» **DIRECTIONS FOR THIS TASK**: The required output consists solely of the lines from the line containing "Instruction: Open the" through the end of the records, copied exactly.

*** Opening of THE DATA ***

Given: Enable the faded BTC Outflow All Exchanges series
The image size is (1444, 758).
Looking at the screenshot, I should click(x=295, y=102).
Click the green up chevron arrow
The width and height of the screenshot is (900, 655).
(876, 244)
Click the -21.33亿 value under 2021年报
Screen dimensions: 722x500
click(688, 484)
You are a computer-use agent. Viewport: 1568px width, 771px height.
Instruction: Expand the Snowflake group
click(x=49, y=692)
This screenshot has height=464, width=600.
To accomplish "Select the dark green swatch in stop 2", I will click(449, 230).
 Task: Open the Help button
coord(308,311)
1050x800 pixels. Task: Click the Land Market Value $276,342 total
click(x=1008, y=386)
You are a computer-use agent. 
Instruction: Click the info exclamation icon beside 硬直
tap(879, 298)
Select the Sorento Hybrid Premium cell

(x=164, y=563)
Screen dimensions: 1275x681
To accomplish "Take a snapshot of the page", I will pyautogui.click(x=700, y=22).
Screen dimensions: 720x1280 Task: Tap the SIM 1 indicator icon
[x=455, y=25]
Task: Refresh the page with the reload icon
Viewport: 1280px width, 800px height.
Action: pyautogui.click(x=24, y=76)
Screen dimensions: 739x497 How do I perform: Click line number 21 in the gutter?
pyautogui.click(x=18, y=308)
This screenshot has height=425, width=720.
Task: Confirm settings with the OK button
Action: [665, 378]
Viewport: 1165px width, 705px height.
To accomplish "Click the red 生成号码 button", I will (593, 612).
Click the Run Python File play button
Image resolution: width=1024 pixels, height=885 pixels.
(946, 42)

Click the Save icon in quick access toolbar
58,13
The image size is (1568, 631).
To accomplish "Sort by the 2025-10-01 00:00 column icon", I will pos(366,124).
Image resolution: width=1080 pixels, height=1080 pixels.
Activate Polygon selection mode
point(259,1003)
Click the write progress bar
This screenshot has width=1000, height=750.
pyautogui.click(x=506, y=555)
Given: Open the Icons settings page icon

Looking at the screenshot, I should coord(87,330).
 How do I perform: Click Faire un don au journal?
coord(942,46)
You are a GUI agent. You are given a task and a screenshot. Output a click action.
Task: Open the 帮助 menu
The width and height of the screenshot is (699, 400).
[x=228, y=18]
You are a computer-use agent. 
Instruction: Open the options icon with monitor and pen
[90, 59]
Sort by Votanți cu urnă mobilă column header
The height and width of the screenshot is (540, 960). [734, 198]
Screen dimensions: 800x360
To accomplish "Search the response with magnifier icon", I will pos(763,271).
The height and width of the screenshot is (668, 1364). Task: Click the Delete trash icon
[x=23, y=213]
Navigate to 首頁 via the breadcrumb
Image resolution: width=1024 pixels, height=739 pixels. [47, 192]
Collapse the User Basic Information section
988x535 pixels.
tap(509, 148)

*** Close of THE DATA ***

» **ANSWER TO THE EXERCISE**:
Instruction: Open the options icon with monitor and pen
[90, 59]
Sort by Votanți cu urnă mobilă column header
The height and width of the screenshot is (540, 960). [734, 198]
Screen dimensions: 800x360
To accomplish "Search the response with magnifier icon", I will pos(763,271).
The height and width of the screenshot is (668, 1364). Task: Click the Delete trash icon
[x=23, y=213]
Navigate to 首頁 via the breadcrumb
Image resolution: width=1024 pixels, height=739 pixels. [47, 192]
Collapse the User Basic Information section
988x535 pixels.
tap(509, 148)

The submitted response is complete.